FIG. 1.

(A) Swarming ability of B728a and mutant derivatives. Cells were inoculated with an applicator stick to the center of an SWM plate (5 g of peptone, 3 g of yeast extract, and 4 g of granulated agar per liter; all medium components are from Difco) supplemented with 5 μg of tetracycline per ml to provide plasmid selection. Results were obtained after approximately 48 h of incubation at 28°C. NPS3136 (25) and BGACX (23) are gacS and gacA insertion mutants, respectively. The ability to swarm is restored to the appropriate mutant by plasmid-borne copies of gacS (i.e., pEMH97) (11) and gacA (i.e., pSyrgac23) (20), but not by the plasmid vector pLAFR3. The surface colony sizes of NPS3136(pLAFR3) and BGACX(pLAFR3) are about the same, with the larger apparent diameter of BGACX(pLAFR3) resulting from growth inside the agar matrix (see text).

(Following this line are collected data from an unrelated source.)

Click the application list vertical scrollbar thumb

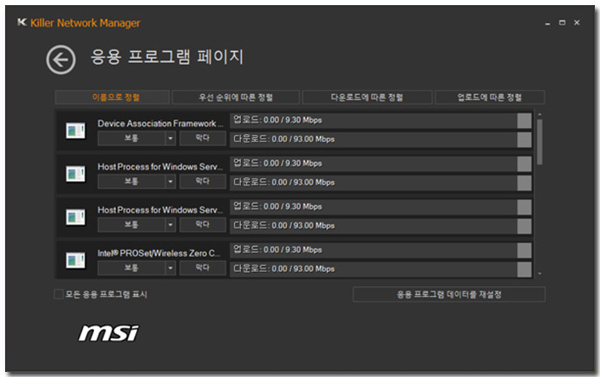[x=540, y=142]
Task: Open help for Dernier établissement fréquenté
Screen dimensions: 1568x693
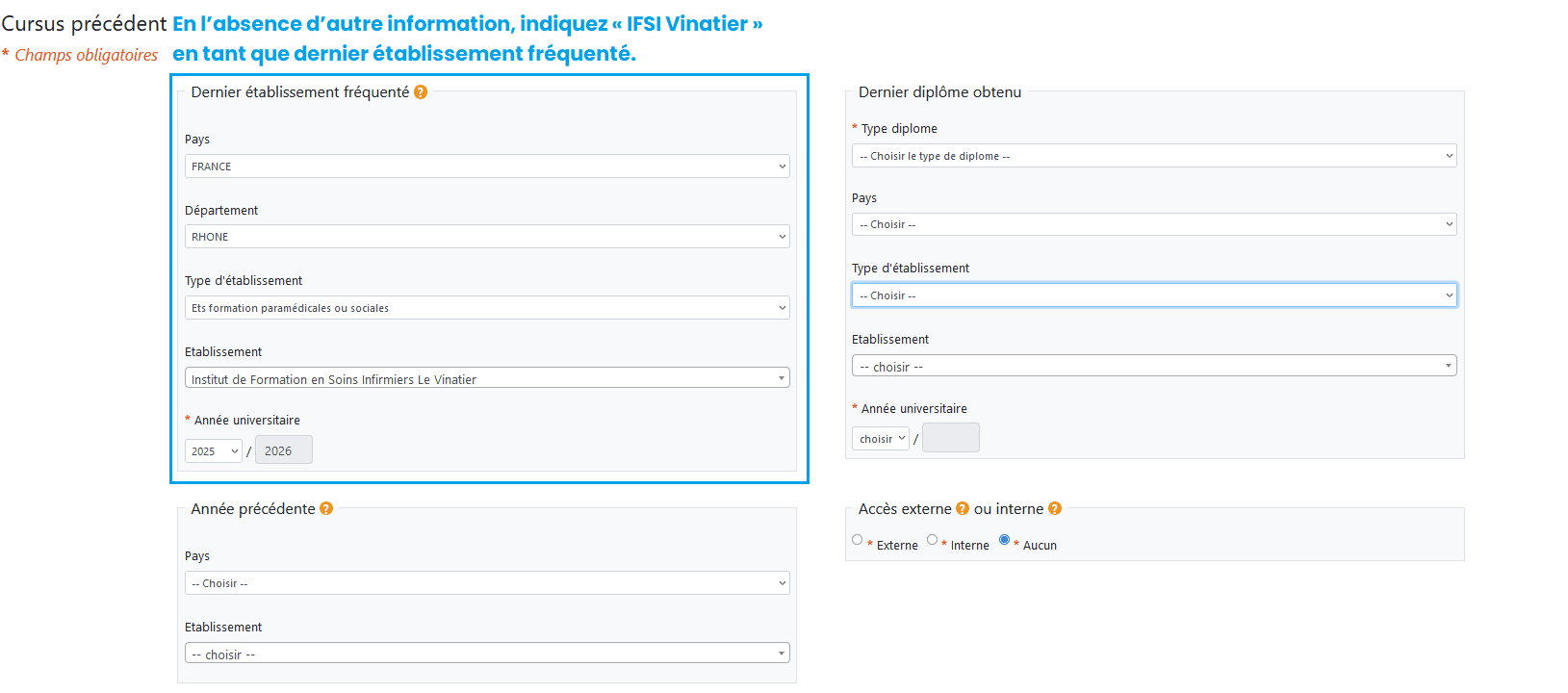Action: tap(421, 92)
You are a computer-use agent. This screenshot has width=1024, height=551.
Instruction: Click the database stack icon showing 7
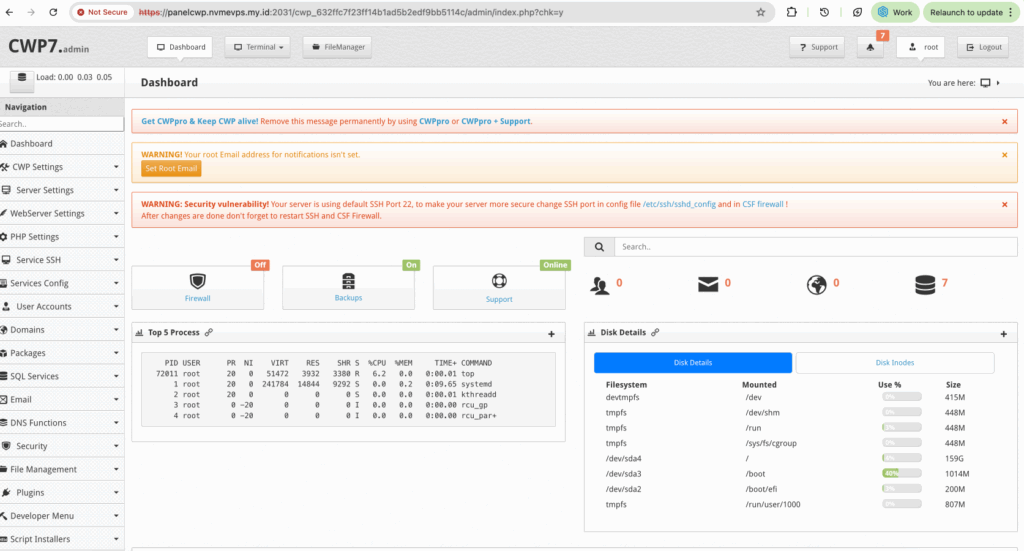[x=925, y=286]
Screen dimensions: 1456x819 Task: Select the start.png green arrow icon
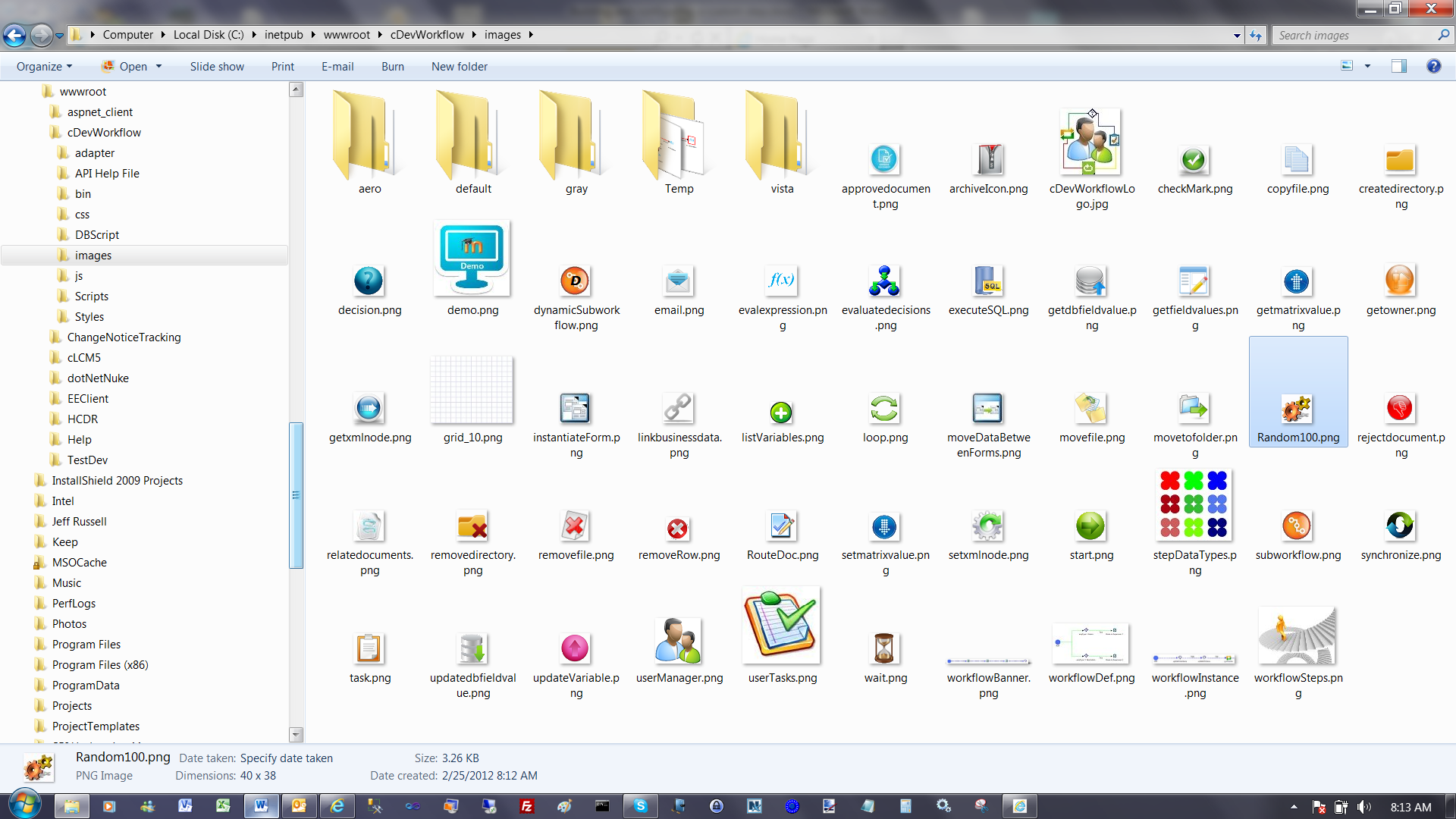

SWM medium in all swarming figures in this report was also supplemented with 1% potato infusion broth; this was done for consistency with other work in our laboratory and has no effect on swarming. (B) Swarming ability of field isolates and gacS mutant derivatives (19). Strains were inoculated on SWM medium (described above [B]) without tetracycline. Pictured are results after approximately 48 h of incubation at 28°C. Most of the visible growth of the gacS mutants represents subsurface spreading within the agar matrix, with the lighter spot at the center being the surface colony.